▶ _Extract_
On the other hand I had an M1 Super 90 which was 2nd hand when I got it and put through probably 10000 rounds with no malfunctions of any kind and the Cordoba I'm using now runs like a dream and is my all time favourite clays and duck gun, have put maybe another 3 or 4 thousand through that so pretty happy really.
Not sure if that adds up to recognisable researched fact to yur satisfaction but i have found the Turkish shotguns, in my experience, total shit.
I'm sure what I posted would make sense to a few others also, if you haven't had the same experience on a whole, that is a good result isn't it?
Perspective changes most things mate, if you are happy using them then happy days :Have A Nice Day:  but I wouldn't be recommending a "cheap" Semi to someone who is intending to use it regularly, for an infrequently used back up gun I personally wouldn't bother and would far prefer say a Remmy pump...

----------


## longrange308

The back story to it all is
I was going to buy a cheap sks for throwing in boat/ute just in case
Then I thort a Shotie mite be better suited due to being able to get geese duck etc and buckshot for others 
So it is going to get a little mistreated so may have to look at a pumpy

----------


## dirtyhabit

If I was you I'd be looking at a 2nd hand Remington 870...

▶ _Data excerpt_
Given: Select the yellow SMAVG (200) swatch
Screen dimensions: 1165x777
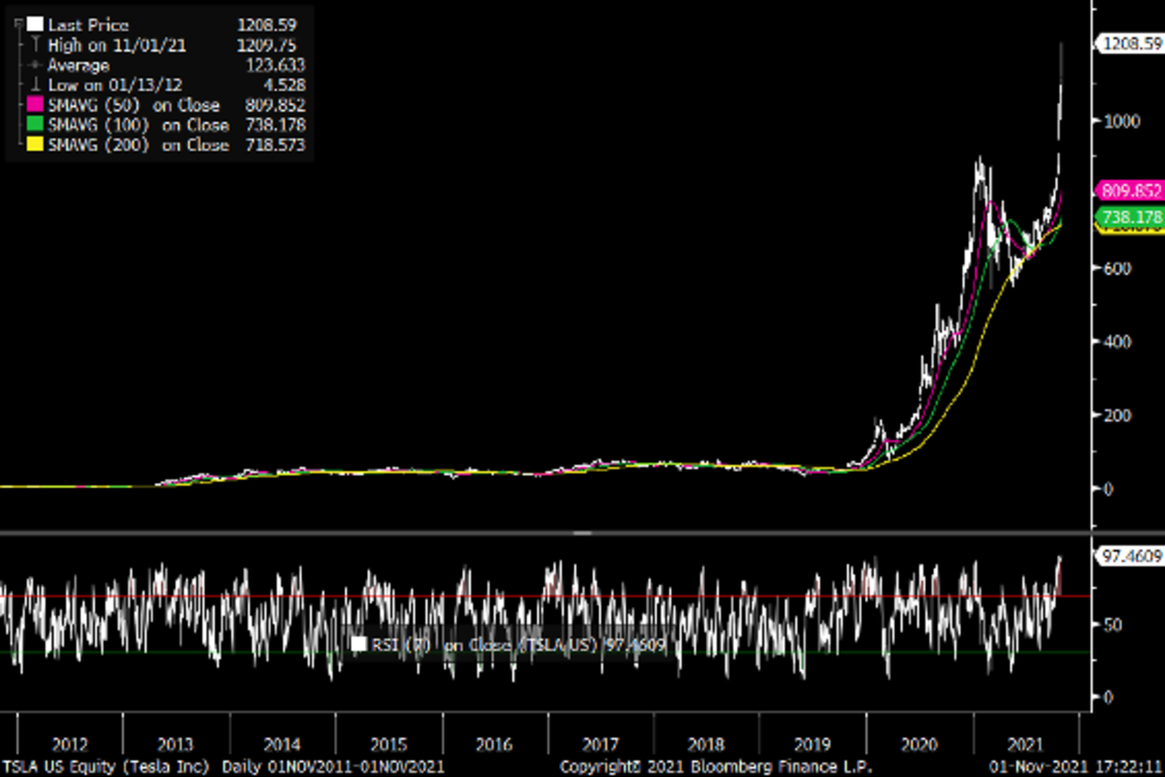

▶ _Required task 1_
Answer these questions about the shotgun thread, one line each.
(a) About how many rounds did the first poster put through the M1 Super 90?
(b) What was longrange308 first planning to buy to keep in the boat or ute?
(c) What does dirtyhabit suggest looking at?
▶ _Required task 2_
Extend the shotgun thread past its final post.

▶ _Written reply 1_
(a) Probably 10,000 rounds.
(b) A cheap SKS.
(c) A second-hand Remington 870.

▶ _Written reply 2_
----------


## MassiveAttack

> If I was you I'd be looking at a 2nd hand Remington 870...


+1

----------


## kotuku

different strokes different folks.BTW-Im contemplating buying new this year and yep itll be the latest escort. why not as ive already got chokes etc to fit it eh

----------


## dirtyhabit

Original poster, there is just now on Trade Me, a 2nd hand Beretta 1201 with 28ish inch barrel for. $750 buy now.
Have had a couple of these with the shorter barrel, awesome semis using the benelli M1 inertia action.
They kick a bit with slugs etc... but are super reliable and easy to maintain etc...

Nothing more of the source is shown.